Compare the effort involved: Effort involved might make it look like using the savings is a much simpler choice. If what you intend to buy can be bought on Credit Card, you can charge your card and pay it off from your savings, provided other factors remain the same. Yet there are many factors to consider here. Start with estimating the effort you took to save the money and compare it to the efforts involved in getting a loan. The picture suddenly becomes to look different. Saving the money is also more complicated psychologically than paying off a mortgage. People tend to develop an attachment to the saving they have accumulated. This makes it very difficult for them to let that money go. In case of people who have saved up money for a specific purpose, for example, to buy a car or an international holiday, things become all the more complicated.

On the contrary, you have to treat a loan EMI like an expense that you have to cover regardless of other things. People generally tend to put off savings when compared to other expenses. Simply put, saving up the money takes a lot more effort than paying off a loan because of flexibility in commitment levels involved.

Explore alternatives to your expense: This is the factor which comes like the joker in a pack of cards when you are faced with the choice between savings and loans. Consider the most common example, buying a car. A number of people save up for buying a car, and many more people tend to take out Car Loans. There is also a third choice. You can consider buying a used car. As opposed to using all your savings to buy a new car or taking a car on a big loan, you can consider buying a used car. Cars being a depreciating item cost you as low as half the price of a new car after 3-4 years. The choice becomes much simpler now; for example, you can keep all your saving with you, take out a Personal Loan, which will be about half the cost of a Car Loan and pay it off at a faster pace or with lesser EMI amount.
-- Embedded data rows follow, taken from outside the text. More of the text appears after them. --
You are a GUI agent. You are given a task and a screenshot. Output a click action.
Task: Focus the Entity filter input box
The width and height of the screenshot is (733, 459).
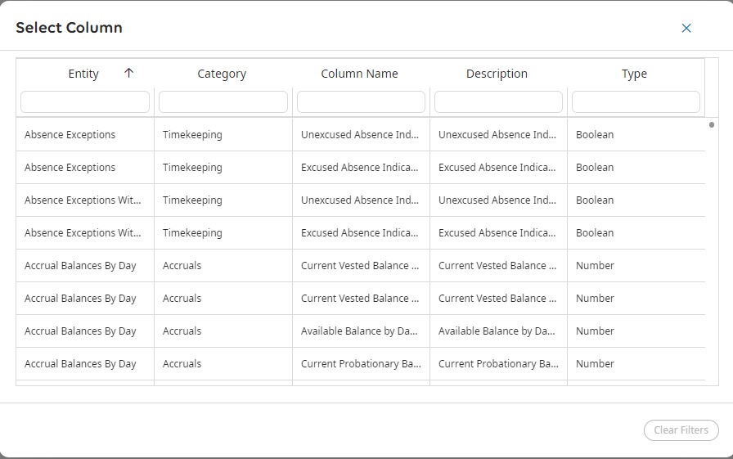pyautogui.click(x=85, y=101)
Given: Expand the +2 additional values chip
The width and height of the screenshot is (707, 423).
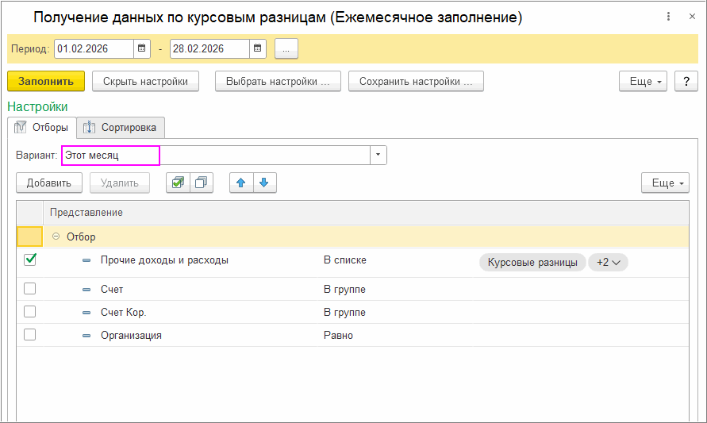Looking at the screenshot, I should pos(608,263).
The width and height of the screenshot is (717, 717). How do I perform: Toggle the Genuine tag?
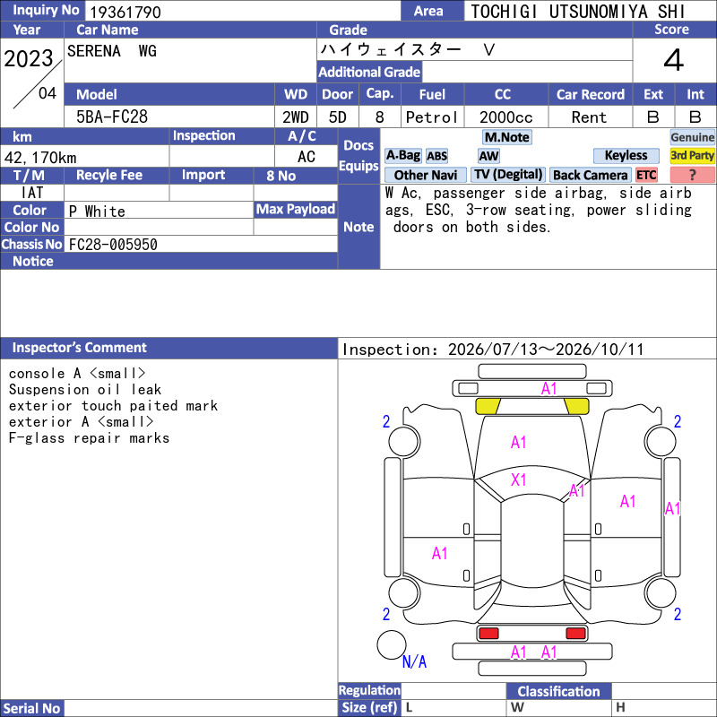tap(692, 137)
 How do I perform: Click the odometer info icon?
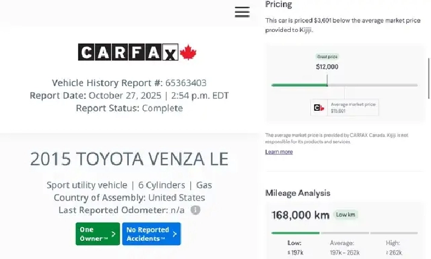[x=196, y=210]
This way, your savings remain intact, you do not have to worry about Car Loan hypothecation and its removal, etc. You get your car in your name from day one, and there is no risk of the car being repossessed by the bank either.

The decision between using up your savings or taking out a loan is not an easy one. There is never a straightforward answer, and you have to keep many factors in mind. In-fact the best approach is to think of out-of-the-box solutions to the maximum possible extent. Remember that money management is not just about mathematical calculation. Financial decisions are as much a decision of heart as they are a decision of your head. The choice is never natural, so compare, research online, and discuss with your family and experts before you decide.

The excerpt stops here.